Effect of preemptive ketamine administration on postoperative visceral pain after gynecological laparoscopic surgery.
10.1007/s11596-016-1629-0
- Author:
Hong-Qi LIN
1
;
Dong-Lin JIA
2
Author Information
1. Department of Anesthesiology, the People's Hospital of Henan Province, Zhengzhou, 450003, China.
2. Department of Pain Treatment, Peking University Third Hospital, Beijing, 100191, China. jiadlin@126.com.

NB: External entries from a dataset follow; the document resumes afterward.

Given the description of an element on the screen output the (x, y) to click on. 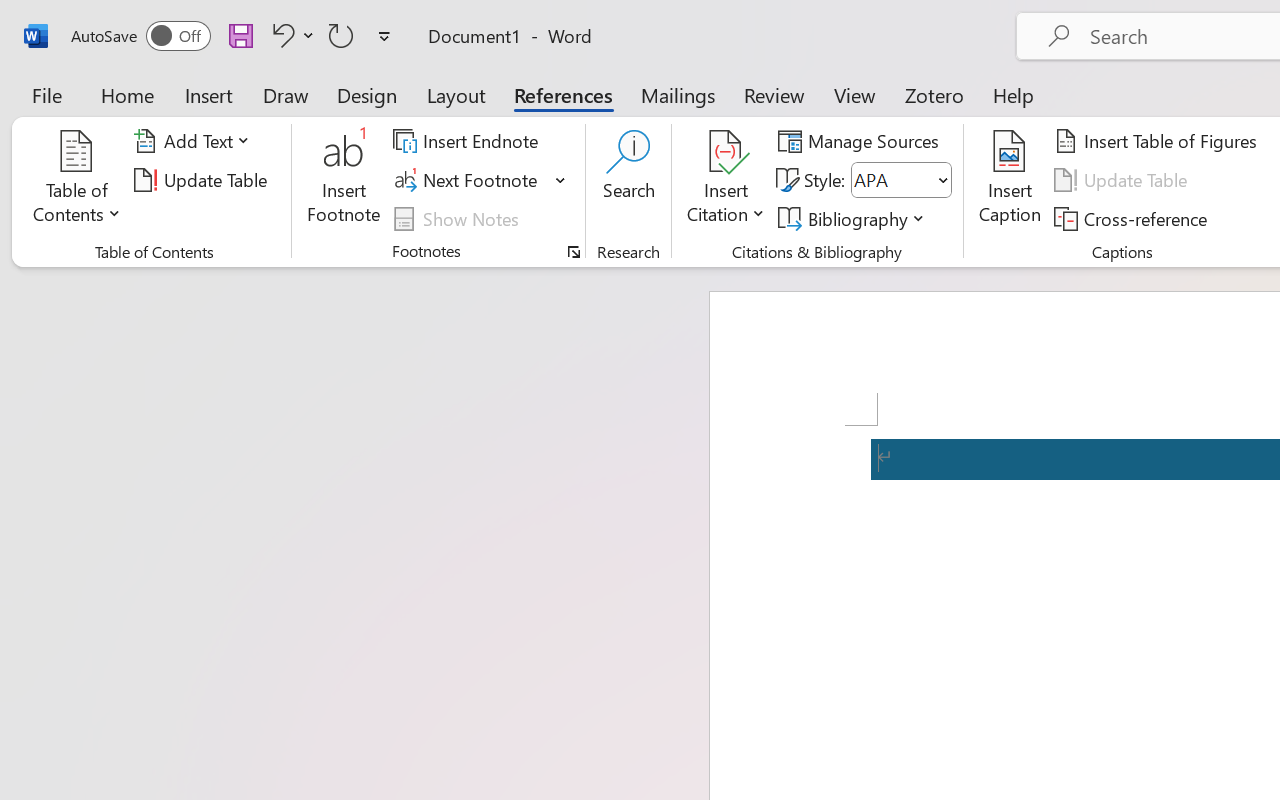
Cross-reference... (1133, 218)
Show Notes (459, 218)
Next Footnote (468, 179)
Add Text (195, 141)
Insert Caption... (1009, 180)
Style (892, 179)
Next Footnote (479, 179)
Manage Sources... (861, 141)
Given the description of an element on the screen output the (x, y) to click on. 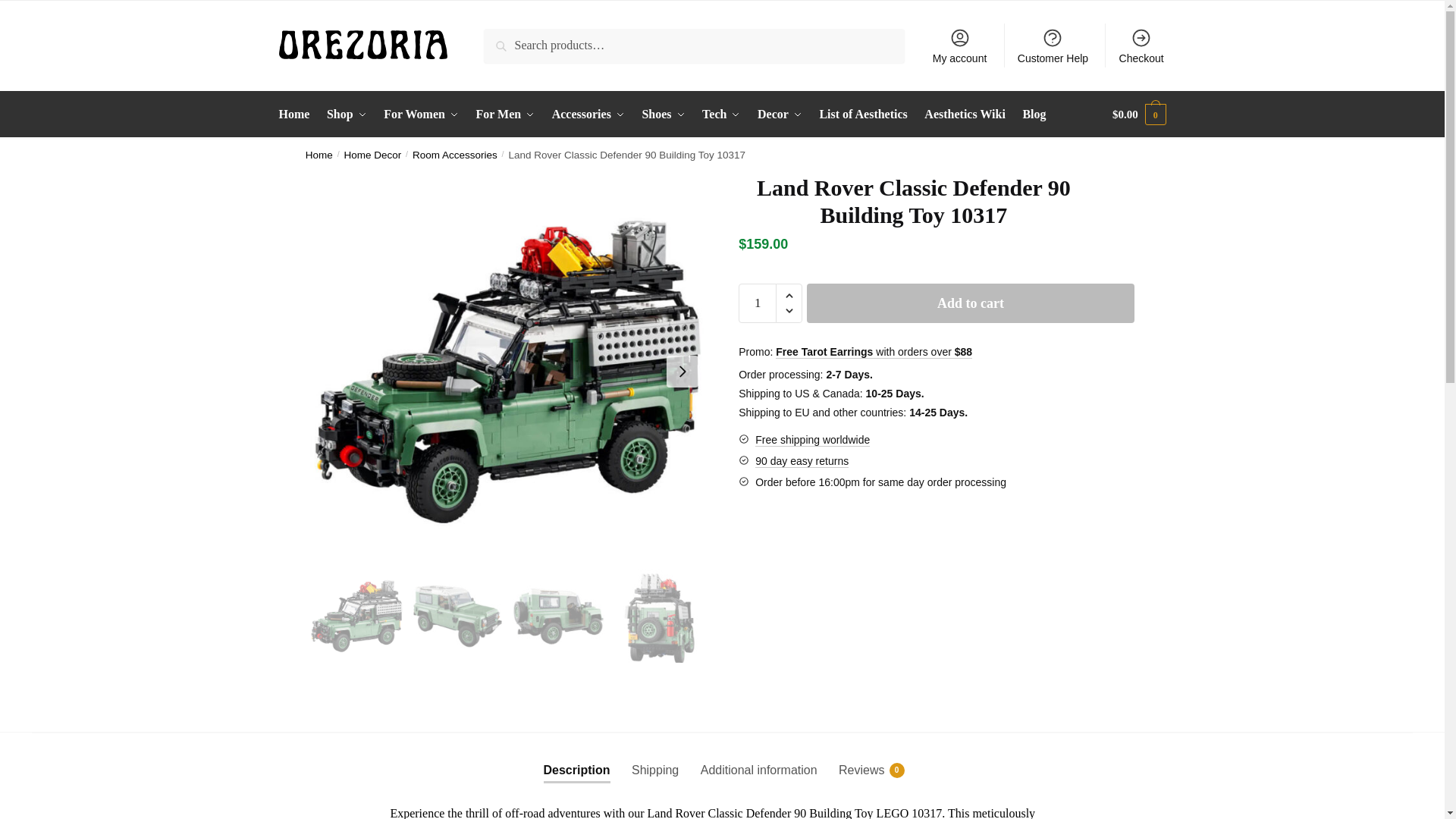
1 (757, 302)
View your shopping cart (1139, 114)
My account (959, 45)
For Women (420, 114)
Checkout (1141, 45)
Search (504, 38)
Aesthetics Wiki (964, 114)
List of Aesthetics (863, 114)
Customer Help (1053, 45)
Given the description of an element on the screen output the (x, y) to click on. 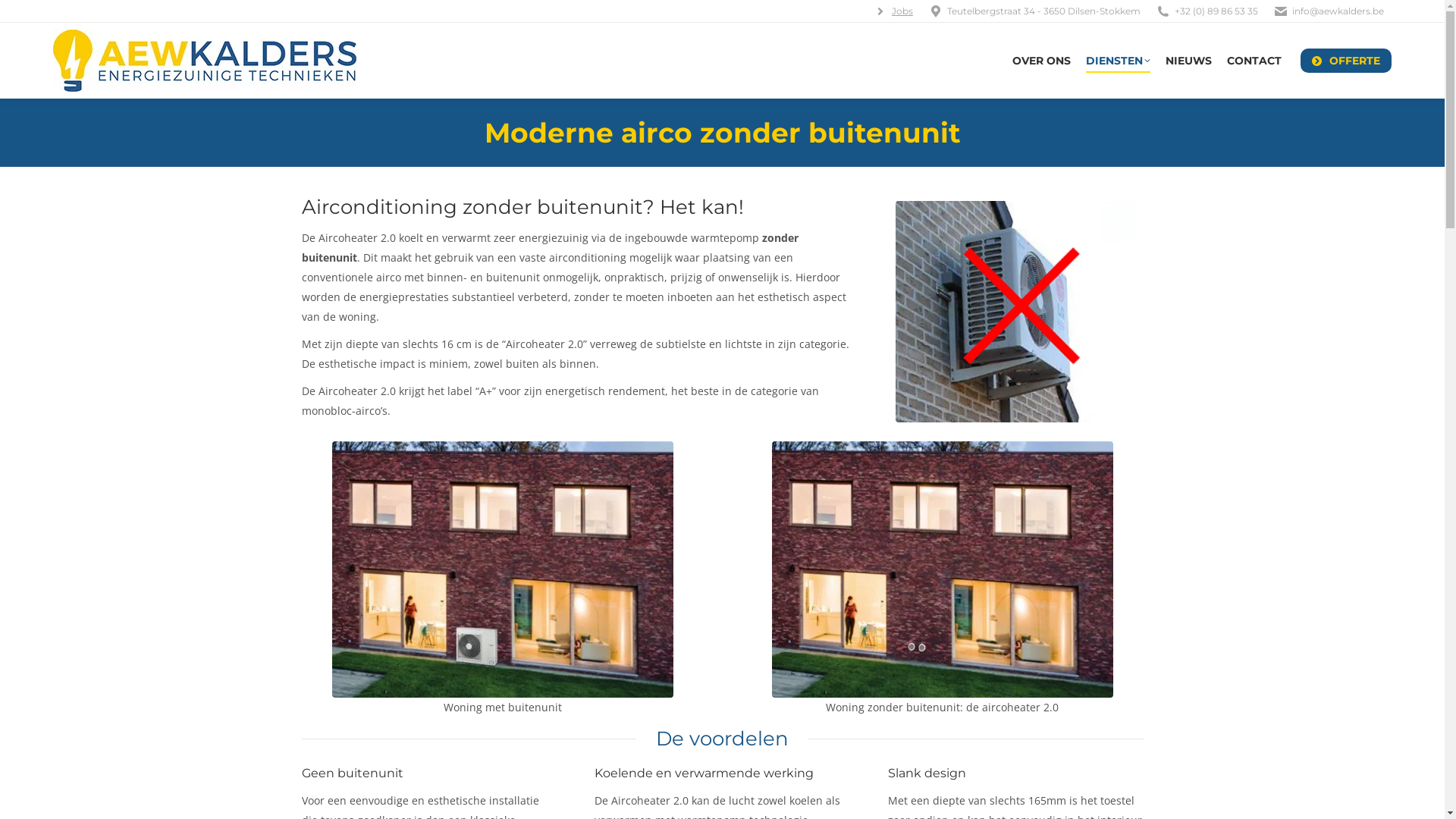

- Publication Type:Journal Article
- Keywords:
gynecological laparoscopic surgery;
ketamine;
preemptive analgesia;
visceral pain
- MeSH:
Adolescent;
Adult;
Analgesics;
administration & dosage;
Female;
Gynecologic Surgical Procedures;
adverse effects;
Humans;
Ketamine;
administration & dosage;
Laparoscopy;
adverse effects;
Male;
Middle Aged;
Pain Measurement;
Pain, Postoperative;
drug therapy;
Postoperative Period
- From:
Journal of Huazhong University of Science and Technology (Medical Sciences)
2016;36(4):584-587
- CountryChina
- Language:English
-
Abstract:
The pain following gynecological laparoscopic surgery is less intense than that following open surgery; however, patients often experience visceral pain after the former surgery. The aim of this study was to determine the effects of preemptive ketamine on visceral pain in patients undergoing gynecological laparoscopic surgery. Ninety patients undergoing gynecological laparoscopic surgery were randomly assigned to one of three groups. Group 1 received placebo. Group 2 was intravenously injected with preincisional saline and local infiltration with 20 mL ropivacaine (4 mg/mL) at the end of surgery. Group 3 was intravenously injected with preincisional ketamine (0.3 mg/kg) and local infiltration with 20 mL ropivacaine (4 mg/mL) at the end of surgery. A standard anesthetic was used for all patients, and meperidine was used for postoperative analgesia. The visual analogue scale (VAS) scores for incisional and visceral pain at 2, 6, 12, and 24 h, cumulative analgesic consumption and time until first analgesic medication request, and adverse effects were recorded postoperatively. The VAS scores of visceral pain in group 3 were significantly lower than those in group 2 and group 1 at 2 h and 6 h postoperatively (P<0.05 and P<0.01, respectively). At 2 h and 6 h, the VAS scores of incisional pain did not differ significantly between groups 2 and 3, but they were significantly lower than those in group 1 (P<0.01). Groups 1 and 2 did not show any differences in visceral pain scores at 2 h and 6 h postoperatively. Moreover, the three groups showed no statistically significant differences in visceral and incisional pain scores at 12 h and 24 h postoperatively. The consumption of analgesics was significantly greater in group 1 than in groups 2 and 3, and the time to first request for analgesics was significantly longer in groups 2 and 3 than in group 1, with no statistically significant difference between groups 2 and 3. However, the three groups showed no significant difference in the incidence of shoulder pain or adverse effects. Preemptive ketamine may reduce visceral pain in patients undergoing gynecological laparoscopic surgery.